Grandma pushed her forward and Lynn went in. All the way at the end of the room, there was a bald man in black robes sitting behind the judge’s high desk, just as she had done. He wasn’t smiling, but he seemed friendly. He was motioning for her to come toward him. Beside the tall desk was a heavy wooden chair, the witness chair, and a man in a gray uniform was patting the arm of the chair, showing her she was to get in it. She passed between the two tables where in their play court Joey Beasley and Tim Jackson had sat, pretending to be lawyers. When she climbed up in the chair, she first looked past the tables to the benches, lined up like pews in church, and saw there weren’t so many people after all. Grandma and Grandpa sat together on a bench way in the back, and then, further up, on the other side, she saw Grandpa Dieter, Daddy’s daddy. She smiled and waved because she hadn’t seen him since the day at the lake, and he gave a little wave back and then looked down at his lap. Next to Grandpa Dieter was Daddy’s friend Vernon—in her head she had named him “Bear” because of the black hair that covered his arms and legs, and even his chest and his back. Vernon didn’t look at her.
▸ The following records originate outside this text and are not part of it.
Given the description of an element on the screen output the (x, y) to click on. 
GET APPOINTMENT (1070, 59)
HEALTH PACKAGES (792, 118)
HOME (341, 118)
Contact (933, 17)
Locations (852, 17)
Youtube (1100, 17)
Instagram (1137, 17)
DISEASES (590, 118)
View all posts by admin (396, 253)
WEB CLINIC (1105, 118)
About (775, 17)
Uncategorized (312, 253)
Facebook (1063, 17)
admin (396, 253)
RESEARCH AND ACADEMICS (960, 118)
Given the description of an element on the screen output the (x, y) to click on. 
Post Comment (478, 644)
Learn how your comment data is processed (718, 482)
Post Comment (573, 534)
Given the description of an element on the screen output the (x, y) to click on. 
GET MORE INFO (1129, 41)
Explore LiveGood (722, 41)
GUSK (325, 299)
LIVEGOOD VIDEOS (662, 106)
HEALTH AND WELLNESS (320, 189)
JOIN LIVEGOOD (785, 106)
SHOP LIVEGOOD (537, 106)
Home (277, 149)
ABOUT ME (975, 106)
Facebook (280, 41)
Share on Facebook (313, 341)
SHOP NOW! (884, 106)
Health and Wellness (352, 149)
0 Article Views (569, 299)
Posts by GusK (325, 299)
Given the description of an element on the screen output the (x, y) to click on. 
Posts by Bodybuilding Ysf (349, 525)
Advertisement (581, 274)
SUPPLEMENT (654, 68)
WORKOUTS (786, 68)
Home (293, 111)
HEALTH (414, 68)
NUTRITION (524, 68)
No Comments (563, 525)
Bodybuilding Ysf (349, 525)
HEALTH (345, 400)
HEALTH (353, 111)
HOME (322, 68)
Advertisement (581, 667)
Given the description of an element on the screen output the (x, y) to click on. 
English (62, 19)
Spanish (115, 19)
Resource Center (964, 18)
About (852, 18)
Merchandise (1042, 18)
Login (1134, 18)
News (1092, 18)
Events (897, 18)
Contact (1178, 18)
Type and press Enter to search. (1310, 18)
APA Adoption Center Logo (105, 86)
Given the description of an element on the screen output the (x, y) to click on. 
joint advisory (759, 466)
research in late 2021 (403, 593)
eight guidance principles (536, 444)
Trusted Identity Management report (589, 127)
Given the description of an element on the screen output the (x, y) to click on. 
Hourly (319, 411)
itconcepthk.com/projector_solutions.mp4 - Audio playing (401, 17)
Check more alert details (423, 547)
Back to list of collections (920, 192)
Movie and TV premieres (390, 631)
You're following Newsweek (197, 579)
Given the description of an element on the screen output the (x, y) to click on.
Daddy was sitting at the table on the right, beside a man she didn’t know. When Daddy looked up at her, his eyes were sad but his mouth was tight, like he was angry. Mother was sitting at the table on the left with another strange man, her eyes still puffy, her mouth a sharp slice of bloodred. Nobody smiled back at Lynn, and she felt her own smile slide away like candle wax.
“There now,” Grandma said, patting Lynn’s leg through the blankets. “That’s a good girl to stay quiet.”
Lynn was still too hot, but she didn’t say anything to Grandma. She was trying hard to remember, but all she could get were quick flashes—one picture she just barely had time to see, and then another, like slides clicking past in a dark classroom.
The bald judge leaning toward her and asking her name.
The bald judge asking her, “What were you doing before your father threw you in the lake?”
The bald judge smacking his gavel down so hard she had to cover her ears. Him saying, “Calm down, child. Tell me the truth, now.”
The bald judge, his face like a red balloon, smacking the gavel down over and over and yelling, “Order! Order! Sit down, girl! Sit down!” Not letting her tell the truth.
The bald, sweaty-faced judge standing, pointing at her mother, saying, “Take this child out now!”
After that, a swirl of voices and faces, hands on her and then not, like she was being sucked up in a tornado, like Dorothy Gale from Kansas. No one would believe her. No one would listen to her. That was like Dorothy, too, except no beautiful witch in a shimmery dress came to quiet everyone down so Lynn could tell her story.
“We were playing,” she tried to tell the judge. Grandpa Dieter was grilling hot dogs. Vernon was sitting at the end of the dock, fishing. He always came with them when they went fishing. She was playing hide-and-seek with Daddy, and when he found her curled in the soft needles under a giant Christmas tree, veiled, she thought, under the low branches, she scrambled out and ran from him, squealing, toward the dock.